Assembly code separation

Hey guys,

How often you use assembly to separate your code in Unity? Just added unit tests to core functionality and ended up with a few assemblies (Gameplay,Services,Data,Models,UI)
My code was always separated that way, but in single assembly, so no much was changed there. Now, I do understand many benefits of that separation, and from architecture perspective its seems perfect, and I like it, but

Will there be any down sides while developing, releasing, package updates, or anything else that I’m not aware of?

What’s your experience?

For years I was promised that using assemblies could vastly speed up compilation times.
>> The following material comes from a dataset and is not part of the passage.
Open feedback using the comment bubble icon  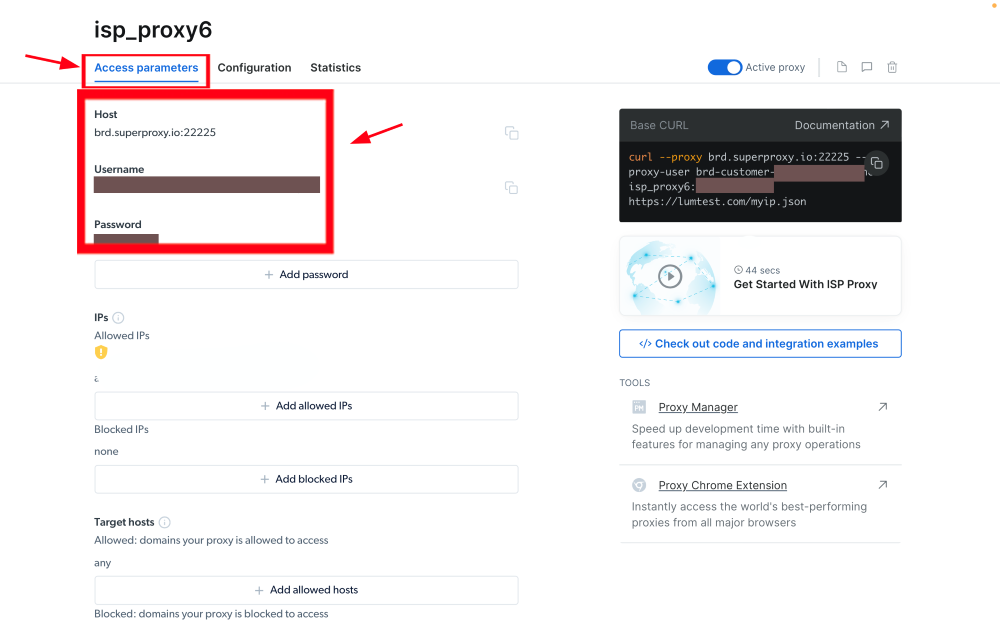click(x=867, y=67)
I’m sure they might, but on the small sampling of mobile games we tried it on, it caused far more problems and required files to be moved around, code to be restructured (arguably those are all GOOD things for us to do), and in the end, compilation times were the same.

I guess once the assemblies are in place they now help enforce better organization of a project, but poor organization, while we certainly had it, wasn’t really hurting us.
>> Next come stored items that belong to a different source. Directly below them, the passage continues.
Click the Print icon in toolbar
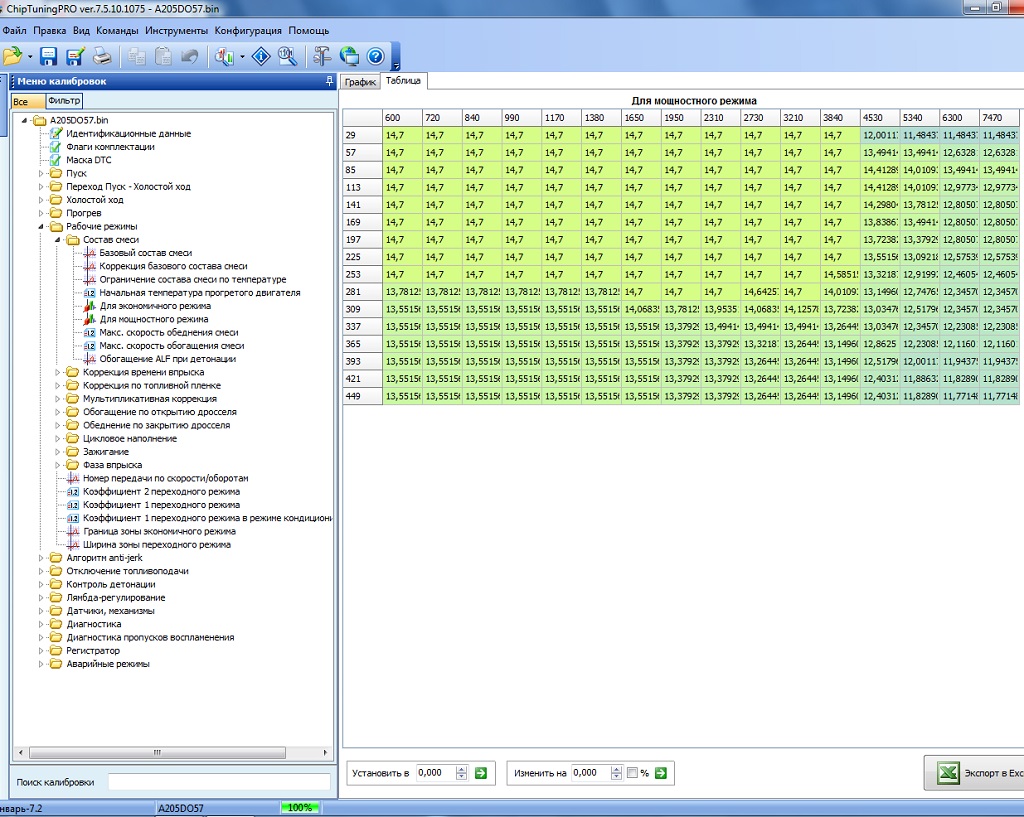Viewport: 1024px width, 817px height. [x=101, y=57]
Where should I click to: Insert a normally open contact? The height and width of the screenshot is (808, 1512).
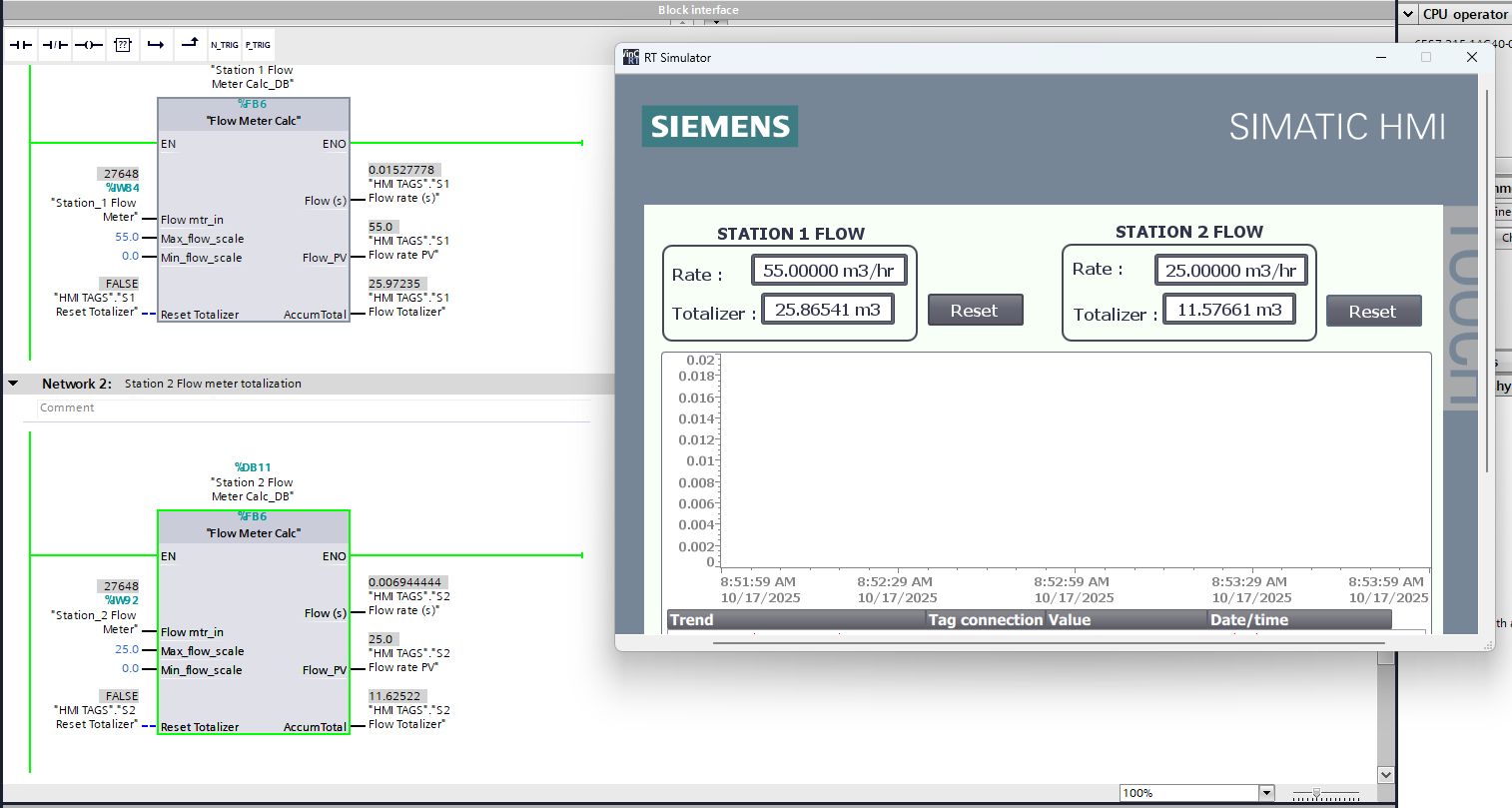click(x=21, y=45)
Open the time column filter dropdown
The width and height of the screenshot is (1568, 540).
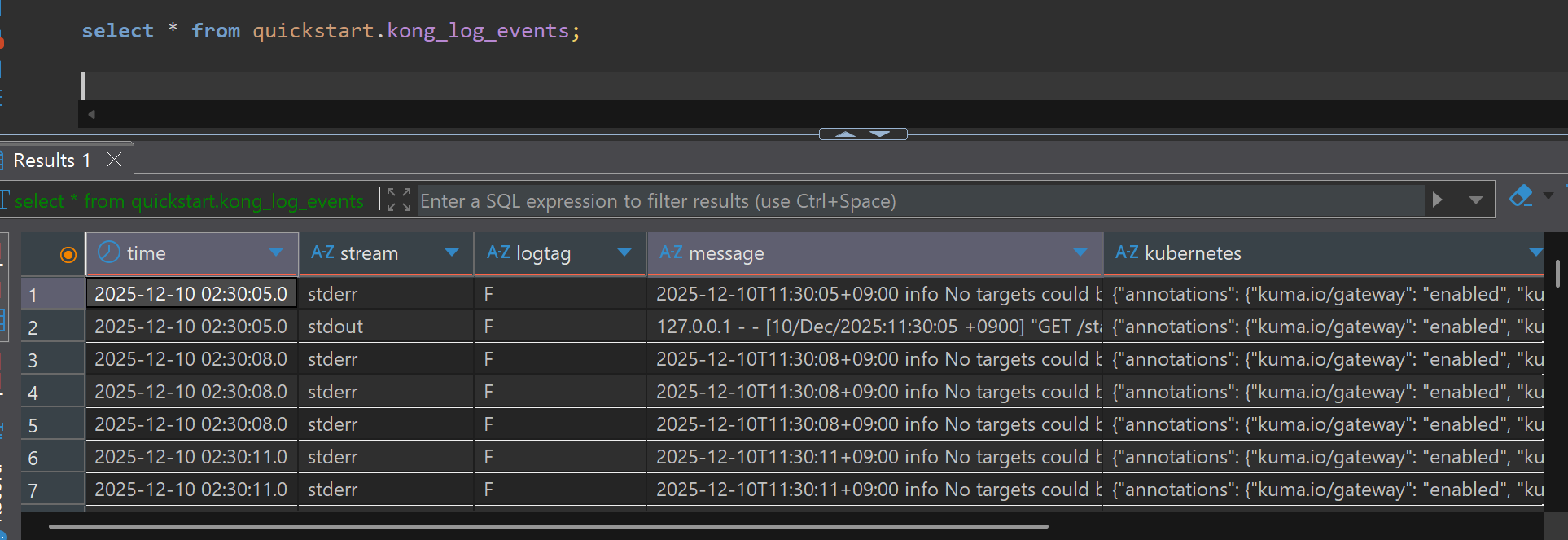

And now we had yet another thing we had to beware of, be mindful of. :slight_smile:

I’m a fan of splitting code into separate assemblies by feature.

Core.asmdef
Logging.asmdef
VoiceChat.asmdef
SocialPlatform.asmdef
Audio.asmdef
...

I’ve found that trying to split code into assemblies based on categories like “data”, “interfaces” and “enums” can lead to challenges. But when you split by feature, the separation tends to be much more natural.
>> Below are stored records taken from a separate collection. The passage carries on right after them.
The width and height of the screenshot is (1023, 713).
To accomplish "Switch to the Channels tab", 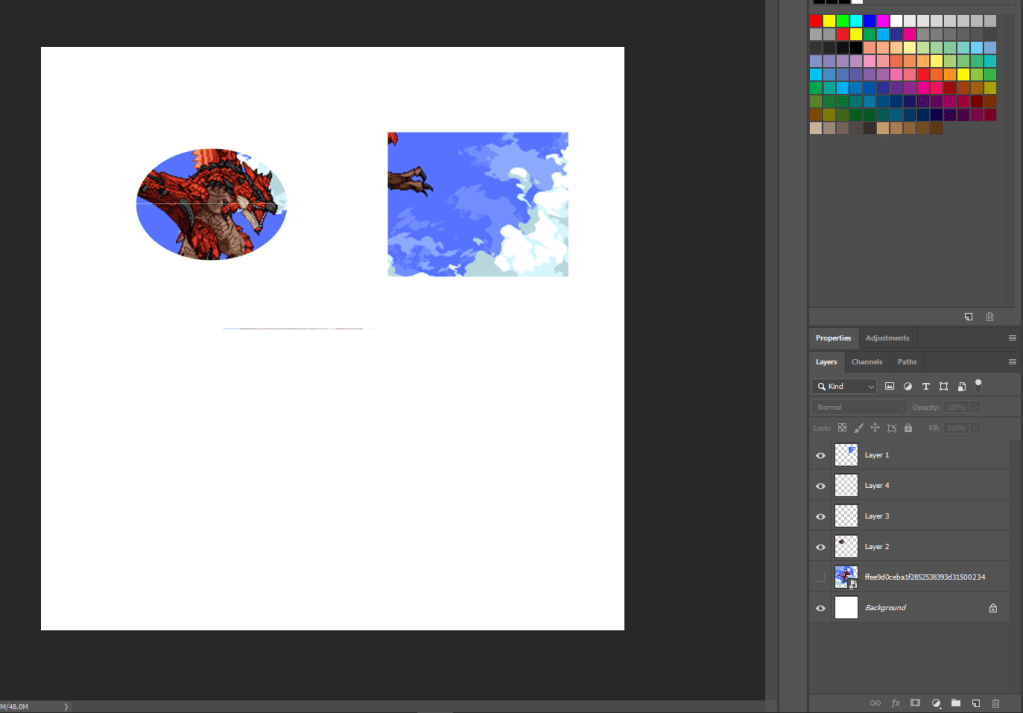I will coord(867,361).
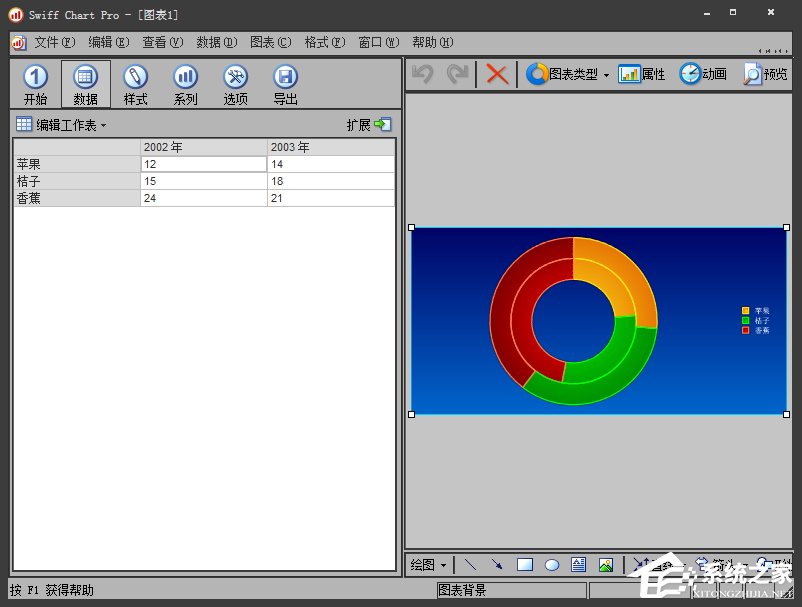Open the 导出 (Export) step

coord(285,84)
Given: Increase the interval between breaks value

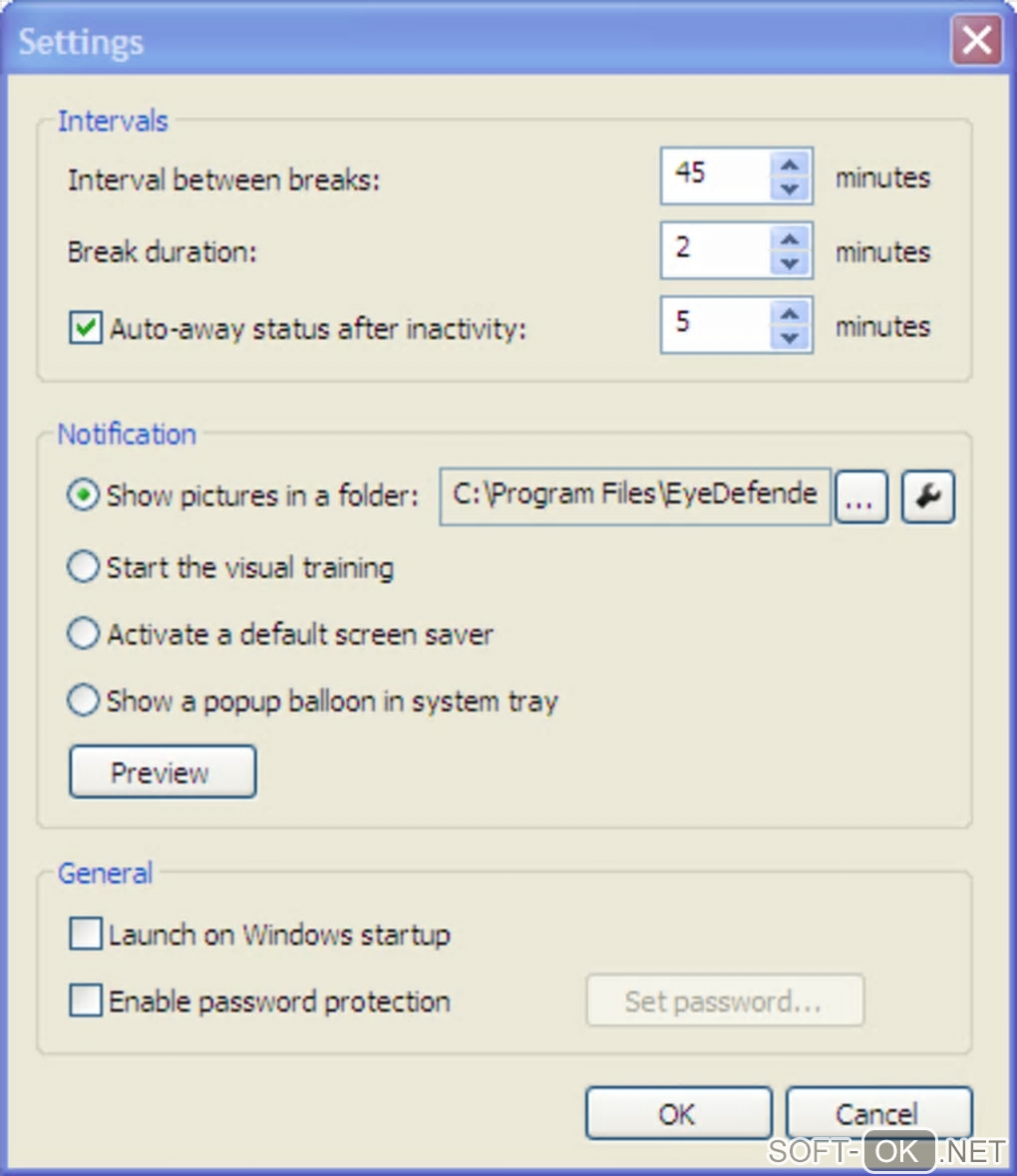Looking at the screenshot, I should click(790, 165).
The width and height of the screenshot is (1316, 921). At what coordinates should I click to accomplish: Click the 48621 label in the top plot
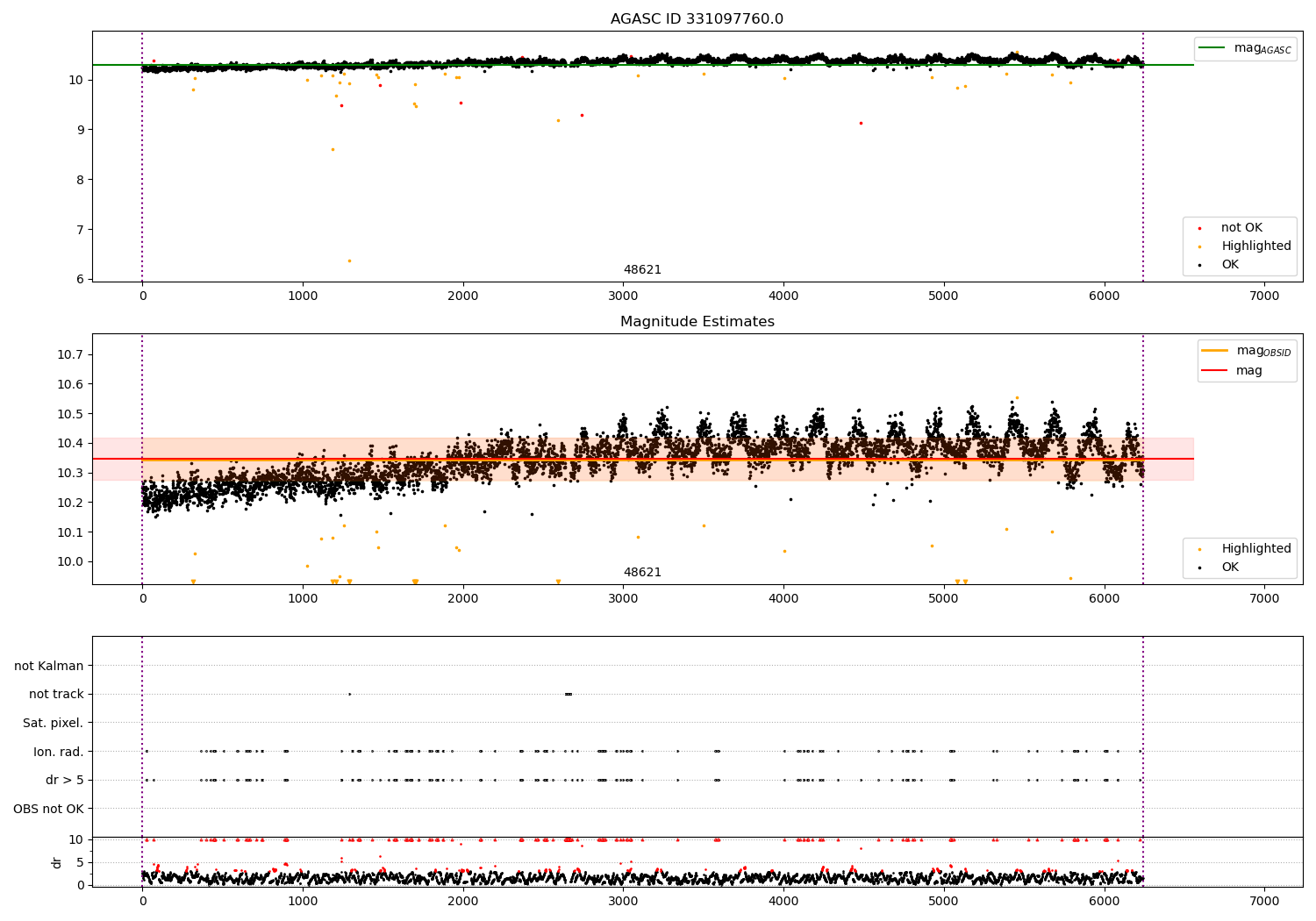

You would use assemblies and external libs for large projects or plugins where you want to expose the functionality without the actual codebase.

We take our packages and do auto deployment, so we’re not constantly rebuilding so having some sort of system like this is suggested. We specifically use them for re usability in our projects, we have a custom inventory for example, we can just pull that into any project easily and have full access.

Just like anything there’s pros and cons, so no one can answer “What are the downsides” because we don’t know your production env, team size, project size, etc.

Thanks guys,

In my case its not a big project, its Idle casual game.
But 4 years ago had similar game, and it was hard to get back to project after some time and know what to check on release , or what edge case to test on adding new functionality.

So now I want to add tests for that and it leaded me to do that assembly separation, which is great,
not even caring about compile time as much as I like that it forces other devs to follow some rules,
but just never did it in project that I released and not sure will there be any unexpected stuff.

Plan is to have CI/CD in place, and be able to delegate that project to other devs, for now its just me.

Probably most of the devs would say its overkill for that kind of projects, but I dont feel like I spent much more time then usually.

You may have to edit the assemblies more often just to add dependent assemblies (including packages). Although with the proper IDE (Rider) this is practically automated anyway.

If you split it up into too many assemblies, ie dozens in your case instead of four, you can actually hurt your productivity especially if the splits aren’t necessarily architectural in nature.

And that’s the main point: Asmdefs enforce architecture boundaries and this is 99% of their benefit, and typically outweighs any costs unless, see above, you are creating too many or try to make a super-modular architecture if not “microservices”.